There has been confusion regarding HIPAA Rules on sharing patient information to others in case of opioid overdose. The U.S. Department of Health and Human Services’ Office for Civil Rights wanted to clarify the issues to ensure that healthcare providers are doing what is right. According to the HIPAA Privacy Rule, healthcare providers are allowed to share limited PHI during emergency situations, such as when natural disasters and drug overdoses occur, if doing so will help avoid or reduce serious threat to patient’s life.
The HIPAA Privacy Rule is often misunderstood by healthcare providers. Many believe that they need to ask permission from the patient first before disclosing any PHI to his loved ones or caregivers. This is not so at all times. When a patient suffers from drug overdose or any life-threatening situations, the healthcare provider may share limited PHI to his loved ones without asking permission from the patient.
In case of opioid overdose, here’s the guiding principle for deciding whether the healthcare provider can share PHI or not with the patient’s family and friends:
- When the patient is unconscious or incapacitated, the healthcare provider may decide to share with loved ones limited PHI if he deems it necessary for the patient’s best interests. Only directly related information to patient care or payment of care can be shared. Sharing of other information needs permission from the patient first.

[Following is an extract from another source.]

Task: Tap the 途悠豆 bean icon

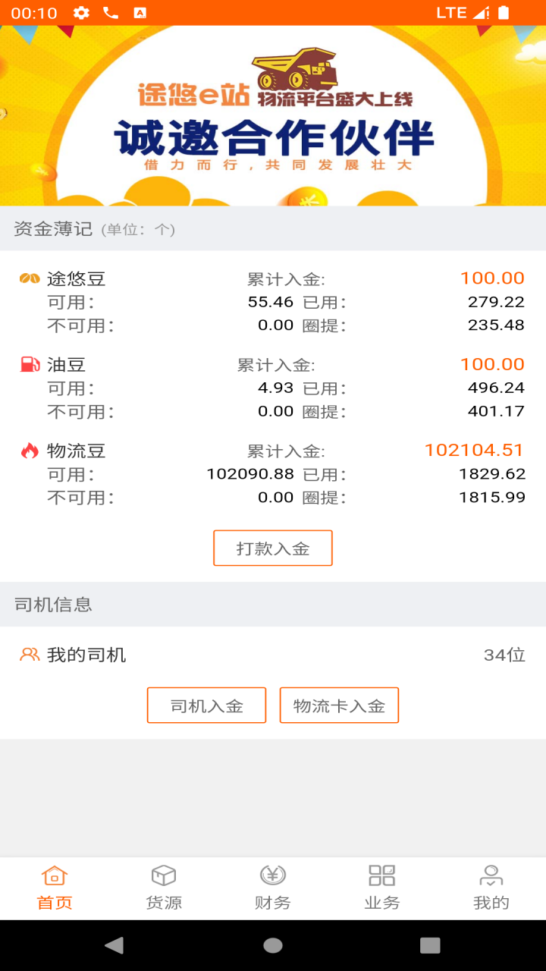Action: point(30,278)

- Sharing information about continued use of opioid after discharge, for example, is allowed if it will reduce serious threat to patient’s health.

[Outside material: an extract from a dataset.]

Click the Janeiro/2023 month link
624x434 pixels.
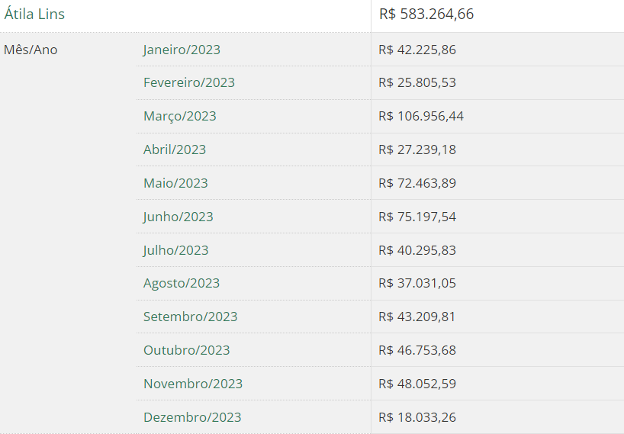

- If the patient is conscious or not incapacitated and can make his own decisions, the healthcare provider must allow the patient to decide whether to disclose the overdose to family, friends and caregivers. If sharing of information is denied by the patient, healthcare providers cannot share the information unless there is serious threat to patient’s health.
- If the patient is just temporarily incapacitated and can make decisions after recovering from the treatment, it is up to the healthcare provider to determine whether to share PHI and how much. When the patient becomes conscious, the healthcare provider must get permission first before disclosing any healthcare data.
- With regards to the governing state laws or medical ethics rules that protect patient privacy, OCR states that these rules apply without conflicting with the HIPAA Rules.